DESCRIPTION OF THE TASK :: From the line with "The height and width of the screenshot is (542, 1000)." to the line with "Task: Open the 查看证书 link", output every line below exactly, both ends included. Skip the pictures.

[Stored data entries]

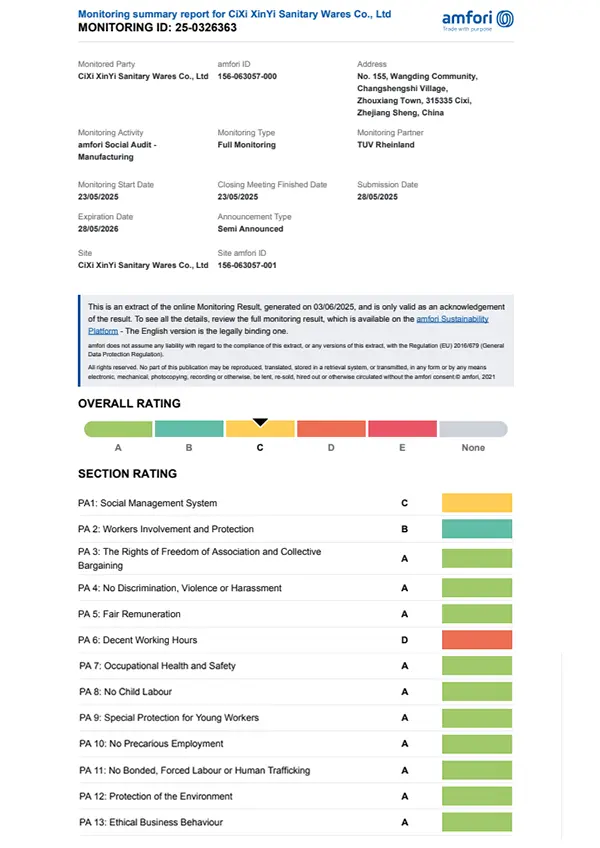Select PA1: Social Management System row
The height and width of the screenshot is (848, 600).
click(147, 503)
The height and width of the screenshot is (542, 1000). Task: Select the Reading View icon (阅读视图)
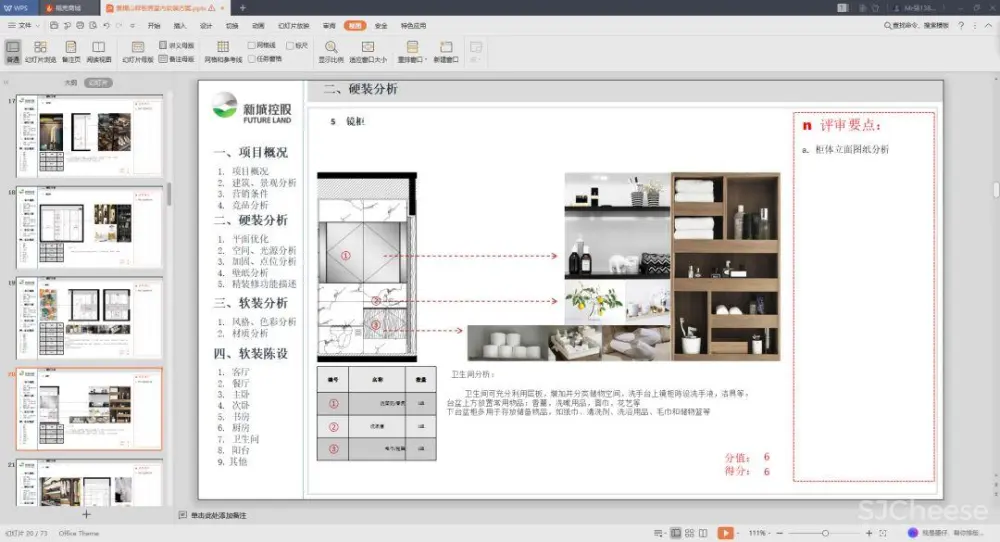(x=99, y=51)
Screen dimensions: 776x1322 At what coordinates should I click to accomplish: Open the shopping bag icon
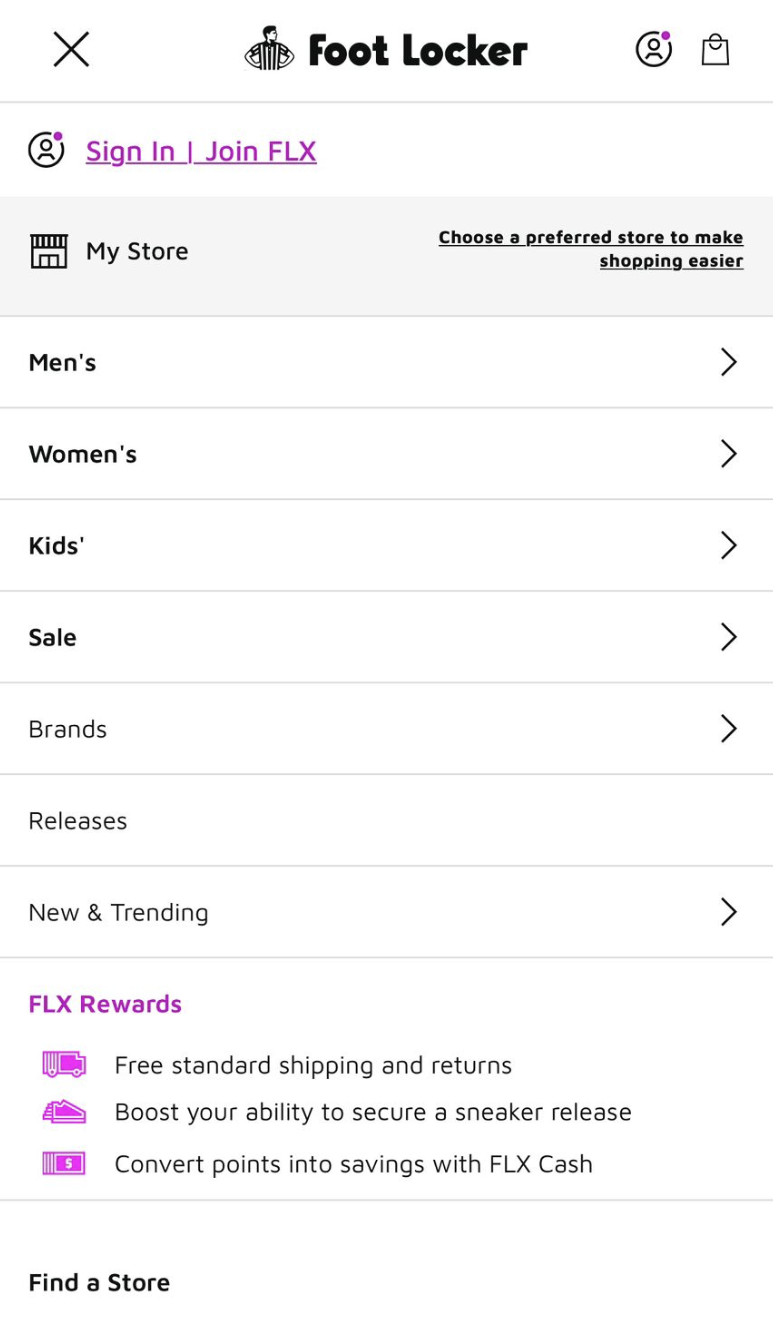point(715,49)
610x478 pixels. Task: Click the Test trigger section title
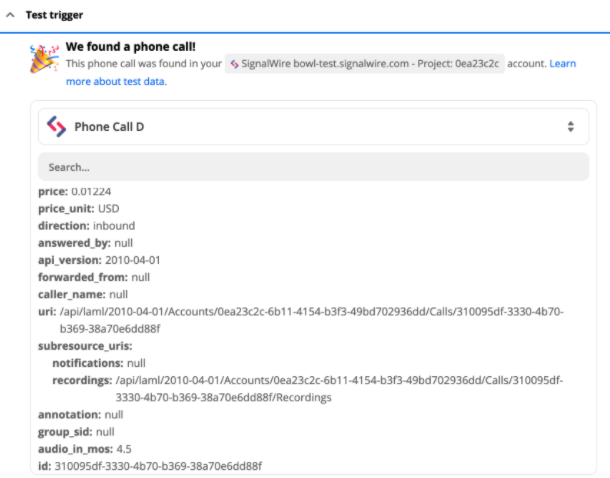54,16
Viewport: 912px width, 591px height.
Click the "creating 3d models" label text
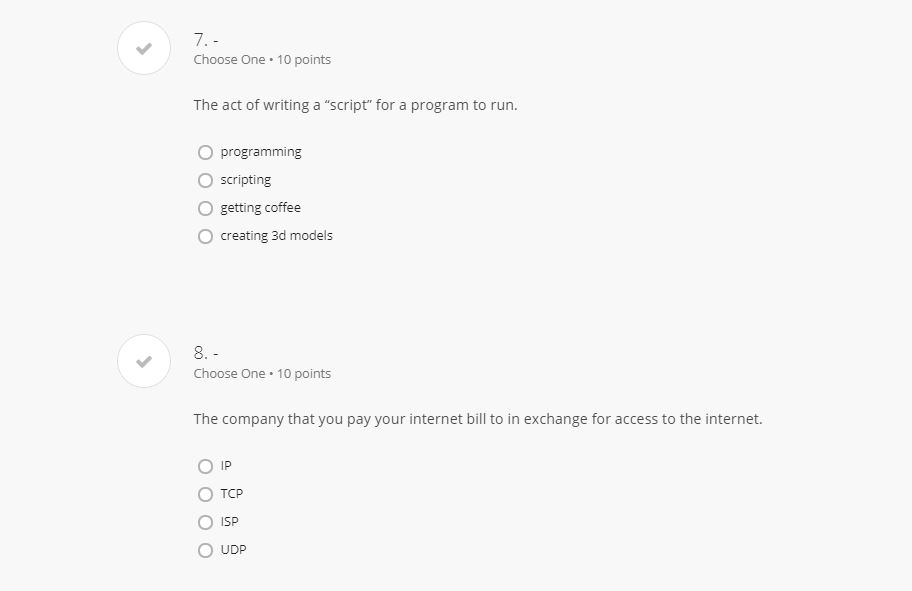click(x=277, y=236)
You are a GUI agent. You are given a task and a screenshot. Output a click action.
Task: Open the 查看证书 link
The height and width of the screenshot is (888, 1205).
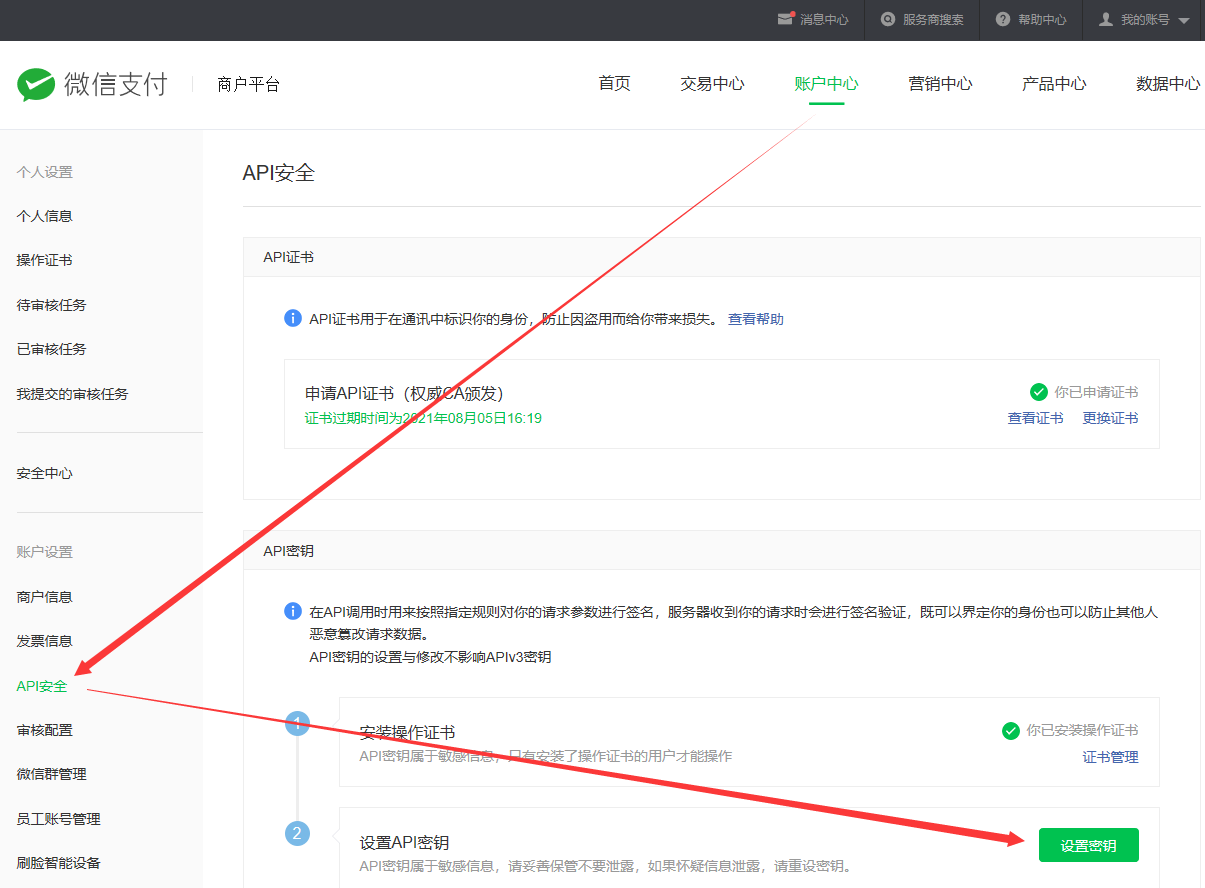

RESULT OF THIS EXERCISE ::
The height and width of the screenshot is (542, 1000). Task: Select the Reading View icon (阅读视图)
(x=99, y=51)
Screen dimensions: 776x1322 At what coordinates should I click to accomplish: Open the shopping bag icon
point(715,49)
610x478 pixels. Task: Click the Test trigger section title
54,16
Viewport: 912px width, 591px height.
Click the "creating 3d models" label text
click(x=277, y=236)
You are a GUI agent. You are given a task and a screenshot. Output a click action.
Task: Open the 查看证书 link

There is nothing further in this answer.